Assigned task => Please return every line in the entries below with the word "Acerca" in it.

[Extracted data entries]
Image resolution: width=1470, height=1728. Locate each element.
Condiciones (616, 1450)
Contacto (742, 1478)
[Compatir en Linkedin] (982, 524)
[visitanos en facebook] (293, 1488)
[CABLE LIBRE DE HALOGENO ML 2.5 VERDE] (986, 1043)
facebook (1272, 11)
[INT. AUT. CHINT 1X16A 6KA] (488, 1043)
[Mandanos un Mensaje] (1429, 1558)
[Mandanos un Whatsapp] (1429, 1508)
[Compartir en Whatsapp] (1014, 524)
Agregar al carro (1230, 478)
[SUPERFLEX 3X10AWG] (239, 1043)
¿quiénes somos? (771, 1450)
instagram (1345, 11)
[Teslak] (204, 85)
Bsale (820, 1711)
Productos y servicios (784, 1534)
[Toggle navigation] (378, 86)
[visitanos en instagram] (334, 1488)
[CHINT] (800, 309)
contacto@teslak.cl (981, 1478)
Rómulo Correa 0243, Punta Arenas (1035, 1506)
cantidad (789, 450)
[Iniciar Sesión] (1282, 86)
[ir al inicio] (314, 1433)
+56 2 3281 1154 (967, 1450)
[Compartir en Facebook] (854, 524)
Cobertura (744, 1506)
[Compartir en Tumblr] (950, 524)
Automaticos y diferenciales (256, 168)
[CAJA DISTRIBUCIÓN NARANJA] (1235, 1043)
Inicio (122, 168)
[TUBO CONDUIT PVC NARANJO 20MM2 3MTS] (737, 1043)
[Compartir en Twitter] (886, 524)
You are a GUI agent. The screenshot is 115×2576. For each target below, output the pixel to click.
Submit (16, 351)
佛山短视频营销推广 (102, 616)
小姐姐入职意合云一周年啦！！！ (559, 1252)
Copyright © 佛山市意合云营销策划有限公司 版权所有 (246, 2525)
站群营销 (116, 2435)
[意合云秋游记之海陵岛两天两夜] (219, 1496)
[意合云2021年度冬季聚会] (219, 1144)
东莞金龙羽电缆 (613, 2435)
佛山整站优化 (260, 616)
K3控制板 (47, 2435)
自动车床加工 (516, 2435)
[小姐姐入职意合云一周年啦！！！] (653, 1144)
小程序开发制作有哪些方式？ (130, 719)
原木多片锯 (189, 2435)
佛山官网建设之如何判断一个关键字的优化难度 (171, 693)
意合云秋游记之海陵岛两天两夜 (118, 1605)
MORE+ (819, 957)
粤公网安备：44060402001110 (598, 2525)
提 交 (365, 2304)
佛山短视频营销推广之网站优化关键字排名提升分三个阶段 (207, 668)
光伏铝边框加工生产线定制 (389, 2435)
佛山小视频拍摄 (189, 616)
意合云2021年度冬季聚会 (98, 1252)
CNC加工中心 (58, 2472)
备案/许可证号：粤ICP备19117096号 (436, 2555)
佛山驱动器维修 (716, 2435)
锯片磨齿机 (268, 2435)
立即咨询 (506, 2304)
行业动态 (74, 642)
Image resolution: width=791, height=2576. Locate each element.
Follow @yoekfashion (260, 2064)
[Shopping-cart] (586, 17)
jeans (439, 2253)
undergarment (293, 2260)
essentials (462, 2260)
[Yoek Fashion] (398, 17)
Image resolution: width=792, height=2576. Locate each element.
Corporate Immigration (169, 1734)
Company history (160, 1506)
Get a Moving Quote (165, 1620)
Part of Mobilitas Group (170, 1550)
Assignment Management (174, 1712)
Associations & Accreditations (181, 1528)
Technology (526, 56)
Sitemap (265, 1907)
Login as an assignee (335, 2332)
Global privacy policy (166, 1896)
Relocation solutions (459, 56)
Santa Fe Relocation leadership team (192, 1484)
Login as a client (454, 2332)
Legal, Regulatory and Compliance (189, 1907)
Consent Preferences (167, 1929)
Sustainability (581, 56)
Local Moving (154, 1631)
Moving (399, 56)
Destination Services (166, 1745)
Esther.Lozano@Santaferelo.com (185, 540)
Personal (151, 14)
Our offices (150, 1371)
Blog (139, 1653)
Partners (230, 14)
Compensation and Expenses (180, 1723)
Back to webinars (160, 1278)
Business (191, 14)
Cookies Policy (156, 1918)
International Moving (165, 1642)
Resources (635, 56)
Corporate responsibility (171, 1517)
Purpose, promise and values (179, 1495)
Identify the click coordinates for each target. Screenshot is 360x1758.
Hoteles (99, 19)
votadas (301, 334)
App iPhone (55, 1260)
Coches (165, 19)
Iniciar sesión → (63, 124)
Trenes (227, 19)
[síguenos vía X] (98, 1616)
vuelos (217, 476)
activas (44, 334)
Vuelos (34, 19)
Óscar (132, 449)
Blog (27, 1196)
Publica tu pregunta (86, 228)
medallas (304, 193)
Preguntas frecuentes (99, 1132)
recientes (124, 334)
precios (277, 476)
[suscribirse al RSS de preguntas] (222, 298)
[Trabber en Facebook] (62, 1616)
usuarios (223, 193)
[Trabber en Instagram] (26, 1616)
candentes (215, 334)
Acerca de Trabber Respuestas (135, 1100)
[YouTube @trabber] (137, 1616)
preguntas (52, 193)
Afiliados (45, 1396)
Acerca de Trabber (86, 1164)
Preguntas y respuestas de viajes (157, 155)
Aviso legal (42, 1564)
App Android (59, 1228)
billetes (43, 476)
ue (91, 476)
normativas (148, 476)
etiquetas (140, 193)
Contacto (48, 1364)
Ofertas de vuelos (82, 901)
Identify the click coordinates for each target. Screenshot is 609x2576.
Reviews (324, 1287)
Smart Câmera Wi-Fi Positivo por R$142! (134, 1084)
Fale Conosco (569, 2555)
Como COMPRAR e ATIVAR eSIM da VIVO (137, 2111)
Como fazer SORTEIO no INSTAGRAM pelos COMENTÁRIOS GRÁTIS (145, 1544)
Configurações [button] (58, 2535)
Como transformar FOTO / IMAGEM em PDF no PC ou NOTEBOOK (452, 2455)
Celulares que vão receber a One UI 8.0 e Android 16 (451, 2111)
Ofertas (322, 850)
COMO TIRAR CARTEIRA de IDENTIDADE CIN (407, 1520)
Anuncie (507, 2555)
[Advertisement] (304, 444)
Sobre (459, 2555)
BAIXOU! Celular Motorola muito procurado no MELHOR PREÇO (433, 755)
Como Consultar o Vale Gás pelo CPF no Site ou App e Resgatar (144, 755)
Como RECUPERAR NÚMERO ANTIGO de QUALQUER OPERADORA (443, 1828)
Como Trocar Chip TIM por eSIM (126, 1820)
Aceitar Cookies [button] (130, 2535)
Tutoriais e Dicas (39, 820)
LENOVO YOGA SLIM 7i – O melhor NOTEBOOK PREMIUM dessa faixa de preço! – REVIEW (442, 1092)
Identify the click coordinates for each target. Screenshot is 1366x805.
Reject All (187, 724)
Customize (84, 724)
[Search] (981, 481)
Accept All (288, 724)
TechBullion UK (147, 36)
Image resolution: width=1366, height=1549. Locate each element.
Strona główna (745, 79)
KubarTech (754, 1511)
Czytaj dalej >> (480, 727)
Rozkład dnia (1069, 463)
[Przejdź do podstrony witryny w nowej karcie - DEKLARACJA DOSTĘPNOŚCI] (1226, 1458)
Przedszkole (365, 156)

Answer below =>
Acerca de Trabber Respuestas (135, 1100)
Acerca de Trabber (86, 1164)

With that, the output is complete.